====== RECORDS FOR THIS EXERCISE

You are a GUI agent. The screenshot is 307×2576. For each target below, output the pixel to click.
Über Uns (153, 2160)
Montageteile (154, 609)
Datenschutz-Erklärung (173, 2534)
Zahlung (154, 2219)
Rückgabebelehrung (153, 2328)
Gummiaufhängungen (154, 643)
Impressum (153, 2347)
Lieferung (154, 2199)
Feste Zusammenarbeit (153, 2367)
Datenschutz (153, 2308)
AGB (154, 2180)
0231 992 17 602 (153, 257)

============

→ DESCRIPTION OF THE TASK: From the records above, return each line where "Datenschutz" occurs.

→ COMPLETED EXERCISE:
Datenschutz-Erklärung (173, 2534)
Datenschutz (153, 2308)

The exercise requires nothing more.